Задания =
(a) Когда большевистское правительство закрыло журнал «Труд и воля», согласно отрывку об анархо-синдикалистах?
(b) Перепишите дословно часть отрывка об анархо-синдикалистах между словами «В начале 1919» и «закрыло большевистское; правительство.», включая оба.
(c) Продолжите отрывок о русских анархо-синдикалистах 1918–1919 годов с того места, где он заканчивается.

Во время своего недолгого существования «Вольный голос труда» неоднократно подчеркивал настоятельную необходимость организационной реформы вместе с синдикалистским движением. Точнее, журнал призывал к созданию Всероссийской конфедерации анархо-синдикалистов, способной направить русскую революцию по рельсам децентрализации. Этот призыв вскоре принес плоды. Когда в конце ноября 1918 года в Москве собралась Всероссийская конфедерация анархо-синдикалистов, в центре внимания повестки дня появился вопрос об организации. Делегаты одобрили предложение создать общенациональную конфедерацию и, кроме того, рекомендовали теснее крепить узы с зарубежными организациями анархистов. Более того, конференция решила усилить распространение синдикалистской пропаганды среди заводских рабочих, делая упор на «децентрализации», как ключевом слове и понятии в политике и в экономике. Хотя делегаты признали, что государство невозможно устранить «сегодня или завтра», они выразили желание, чтобы вместо большевистского Левиафана была создана «конфедерация свободных советов», которая в дальнейшем послужит мостом к будущему бесклассовому обществу. В экономическом плане конференция потребовала «всеобщей экспроприации экспроприаторов – включая государство», за которой последует «синдикализация» промышленной продукции.

Одобрив идею «Вольного голоса труда» о созыве Всероссийской конфедерации анархо-синдикалистов, конференция избрала двух редакторов усопшего журнала Григория Максимова и Ефима Ярчука секретарем и казначеем Исполнительного бюро, которому предстояло организовывать конфедерацию. Тем не менее об анархо-синдикалистской конфедерации мало что можно сказать. Имеются весьма скудные свидетельства, что Исполнительное бюро преуспело в координации деятельности клубов и кружков, которые и составляли синдикалистское движение, а также в увеличении количества членов и влияния в заводских комитетах и профсоюзах. Не удалось бюро и устранить разрыв с анархо-коммунистами.

В начале 1919 года группа известных анархистов из обоих крыльев (самые знаменитые были Николай Павлов и Сергей Маркус от синдикалистов и Владимир Бармаш, Герман Аскаров и И.С. Блейхман от анархо-коммунистов) предприняла слабую попытку объединиться, основав Московский союз анархо-синдикалистов-коммунистов. Но это мероприятие, как и все его предшественники, кончилось обескураживающим провалом. Единственным достижением Московского союза был выпуск нового журнала «Труд и воля», который поносил режим большевиков за то, что тот «подчинил государству личность», а также издал призыв к «прямому действию», чтобы уничтожить «любую диктаторскую или бюрократическую систему». В мае 1919 года после выхода шестого номера журнал «Труд и воля», как нетрудно было предсказать, закрыло большевистское; правительство.

Фрагмент источника =
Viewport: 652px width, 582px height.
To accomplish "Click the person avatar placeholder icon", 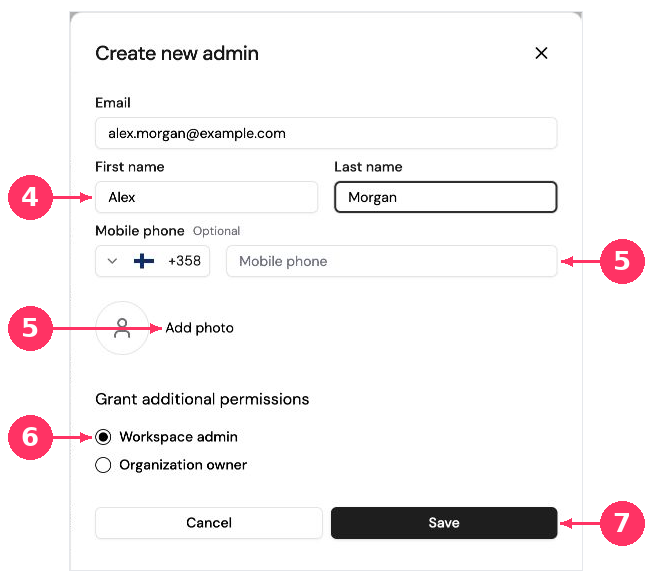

Ответы по заданиям =
(a) В мае 1919 года, после выхода шестого номера.

(b)
В начале 1919 года группа известных анархистов из обоих крыльев (самые знаменитые были Николай Павлов и Сергей Маркус от синдикалистов и Владимир Бармаш, Герман Аскаров и И.С. Блейхман от анархо-коммунистов) предприняла слабую попытку объединиться, основав Московский союз анархо-синдикалистов-коммунистов. Но это мероприятие, как и все его предшественники, кончилось обескураживающим провалом. Единственным достижением Московского союза был выпуск нового журнала «Труд и воля», который поносил режим большевиков за то, что тот «подчинил государству личность», а также издал призыв к «прямому действию», чтобы уничтожить «любую диктаторскую или бюрократическую систему». В мае 1919 года после выхода шестого номера журнал «Труд и воля», как нетрудно было предсказать, закрыло большевистское; правительство.

(c)
 

Углубление Гражданской войны в 1918–1921 годах поставило анархистов в затруднительное положение перед проблемой – помогать ли большевикам в их междоусобной борьбе с белыми. Ярые сторонники свободы, анархисты сочли репрессивную политику советского правительства достойной осуждения; тем не менее перспектива победы белых казалась еще хуже. Любая оппозиция ленинскому режиму могла склонить чашу весов в пользу контрреволюционеров; с другой стороны, активная поддержка или доброжелательный нейтралитет позволили бы большевикам укрепиться так надежно, что потом от них было бы не избавиться.

Едкие дебаты, спровоцированные этой самой дилеммой, привели к расширению раскола в лагере анархистов. Разнообразие мнений скоро выросло, колеблясь от активного сопротивления большевикам через пассивный нейтралитет к тесному сотрудничеству. Некоторые анархисты даже вступили в коммунистическую партию. В конечном итоге подавляющее большинство из них решило в разной степени оказать поддержку режиму, который находился в осаде. Большая часть анархо-синдикалистов сотрудничала открыто, а те из них, кто настаивал на критическом отношении к «диктатуре пролетариата» (особенно левые синдикалисты из «Вольного голоса труда»), воздерживались от активного сопротивления, откладывая «третью революцию» до той поры, пока не будет уничтожено большее зло.

Даже среди куда более враждебных анархо-коммунистов большинство поддержало партию Ленина. Но среди них было немало раскольников. Большинство с трудом, не скрывая своего недоброжелательства, соблюдало нейтралитет, а несколько групп анархо-коммунистов даже в этих неопределенных обстоятельствах отказывало большевикам в праве на место, обращаясь со злобными призывами (как поступала Брянская федерация) немедленного свержения «социал-вампиров» или (в случае с «Анархистами подполья») готовы были начать кампанию террора, направленную против чиновников коммунистической партии.

Эти воинственные анархо-коммунисты питали откровенное презрение к своим коллегам-«ренегатам» – «советским анархистам», как они окрестили их, – уступившим уговорам и посулам «псевдокоммунистов». Львиная доля оскорблений досталась анархо-синдикалистам. Те от всей души всегда верили, что «первым и главным делом – централизм», как сообщали клеветники, а теперь бесстыдно продемонстрировали свое подлинное нутро «торгашей, а не революционеров… получавших партийные билеты из рук большевиков за несколько крошек с барского стола».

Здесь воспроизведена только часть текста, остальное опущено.